TEXT SEGMENT:
++++
Colombo Confessions is all about having a laugh. I’ve had the misfortune of associating with a wide cross-section of Colombo denizens. This column is a look at the lighter side of Lankans in the capital of Sri Lanka.
I studied at an international school. I had the fortune of studying arts, history, literature, and the classics. The study of history is fantastic, because if there’s one thing that you can glean from the study of what’s dead and forgotten is that history always repeats itself. Greece died. So did Rome. As did the British Empire. Today, America is screeching like an old hag wearing patched-up Louboutins, fearfully waiting for China to overtake it as the world’s greatest superpower.
I moved from one crappy telecommunications provider to another recently. The sales guy lamented like a newborn calf on how the Chinese are taking over. I smiled behind my mask, and ordered batter-fried cuttlefish 30 minutes later on Uber Eats. The idiot no doubt enjoys some good ol’ Sri Lankan Chinese with his kollo set eka every Saturday, while listening to some baila, and guzzling arrack.
++++
PROVIDED MATERIAL:

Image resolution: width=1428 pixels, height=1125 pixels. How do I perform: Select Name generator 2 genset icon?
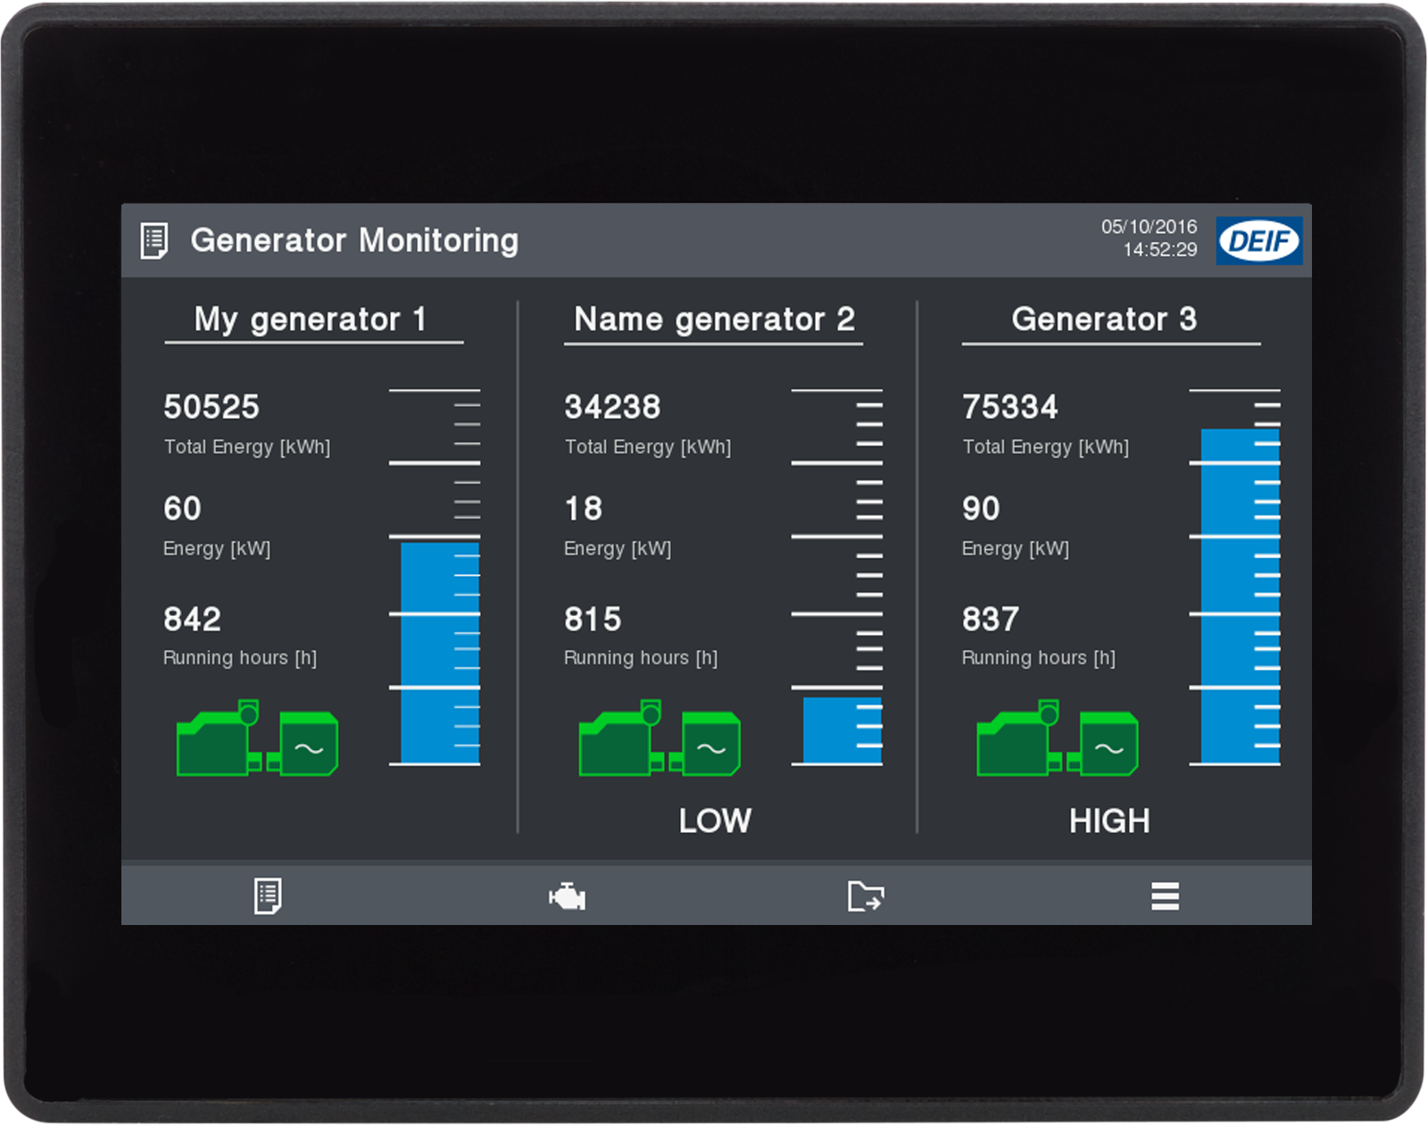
++++
ASSIGNED TASK: Summarize the Colombo Confessions column in two sentences. The lines above are material separate from the column.

EXERCISE RESULT: The Colombo Confessions column presents itself as a lighthearted look at Lankans in Sri Lanka's capital, and its writer, who studied history at an international school, argues that history always repeats itself, citing the deaths of Greece, Rome and the British Empire and an America waiting fearfully for China to overtake it. The writer then recalls a telecom sales guy lamenting that the Chinese are taking over, and dismisses him as someone who no doubt enjoys Sri Lankan Chinese food every Saturday.